PHP then writes the text block (in its raw unscrubbed state) to a temporary file with a random name (that is never revealed to the user) in a directory that is blocked from web access (.htaccess: deny from all).
PHP then invokes my Perl script to scrub and perform its processing on the text that's in the temporary file:
$cmd = escapeshellcmd('perl -wT ' .
escapeshellarg("/path/to/myscript.pl") . ' ' .
[various args, including the name of the temporary file]);
$perlresult = shell_exec($cmd);
It again interprets the option values and restricts them to legal values. Then...
use HTML::Scrubber;# strips HTML tags
use HTML::Entities;# converts HTML entities
# [...code omitted...]
# READ ALL INPUT INTO A SINGLE STRING
# SO THAT SUBSEQUENT SEARCHES FOR TAGS
# CAN SUCCEED EVEN IF OPENING AND CLOSING
# TAGS ARE ON DIFFERENT LINES.
my $intext;# the entire text in one scalar string
while(<>)# THIS READS THE TEXT FROM THE TEMP FILE
$intext .= lc($_);# lower case all
# ---- FILTER THE INPUT TEXT
# I don't know if the next line's "do-nothing" decoding
# will actually accomplish anything. Its intended purpose
# is to turn all unsupported (i.e. illegally encoded) chars into
# legal supported ones even if the resulting output is garbage.
Encode::from_to($intext, "cp1252", "cp1252", Encode::FB_DEFAULT);
# Must strip out any embedded PHP code
# *before* passing the text to Scrubber,
# whose processing does not strip PHP,
# but does make PHP tags subsequently unfindable,
# while it preserves their potentially malicious contents in the text.

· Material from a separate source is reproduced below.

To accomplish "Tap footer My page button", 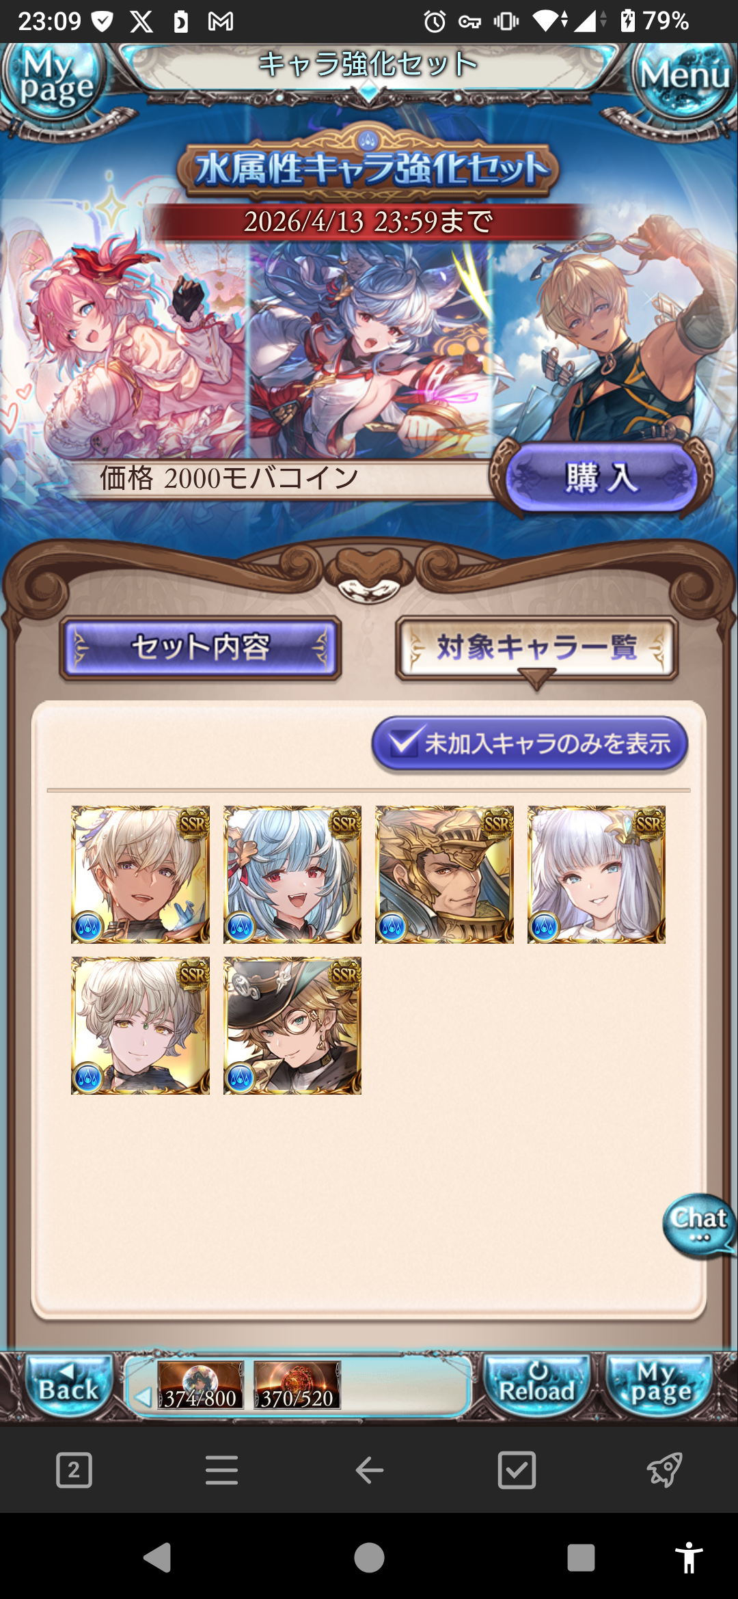I will pos(659,1384).
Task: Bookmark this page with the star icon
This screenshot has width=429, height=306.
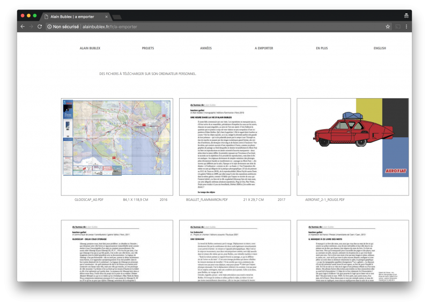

# TODO: also strip ASP and what other code?
$intext =~ s/\<\?(php)?.*?\?\>/ /sig;
my $scrubber = HTML::Scrubber->new;
$intext = $scrubber->scrub($intext);
# ---- DECODE ENTITIES.
# THE SCRIPT'S PROCESSING NEEDS THE ACTUAL CHARS, NOT "'" etc.
$intext = decode_entities($intext);
# CHANGE CONTROL (0-31) AND SPACE CHARS TO SINGLE SPACE.
$intext =~ s/[[:space:][:cntrl:]]+/ /gi;
# THIS ALTERNATIVE ADDS TESTS FOR ANY REMAINING < AND >
# I AM NOT SURE WHETHER THIS IS NECESSARY.
$intext =~ s/[[:space:][:cntrl:]\<\>]+/ /gi;
# AT THIS POINT, $intext CONTAINS ONLY THE READABLE TEXT FROM THE
# WEB PAGE (IF THAT'S WHAT IT WAS), WITH ALL TAGS REMOVED.
In the remaining code, Perl processes the text and prints its summary output, which is received by PHP, which places the report on the page in an HTML textarea. Currently, PHP does not do any entity conversion. I haven't yet determined if that's necessary for textarea use. Then PHP deletes the temp file.
My main concern (at least the one I'm aware of) is whether it's possible for the unscrubbed text in the temporary file to contain any kind of exploit that could subvert or hijack the Perl <> operator while it reads the file, or subvert or corrupt HTML::Scrubber's processing of the text as it strips the tags.
Hopefully, if my code is any good, it can serve as an example to help someone else. If it needs fixing, that information can help anyone who reads what's wrong with it. Thank you to anyone who's willing to look at it.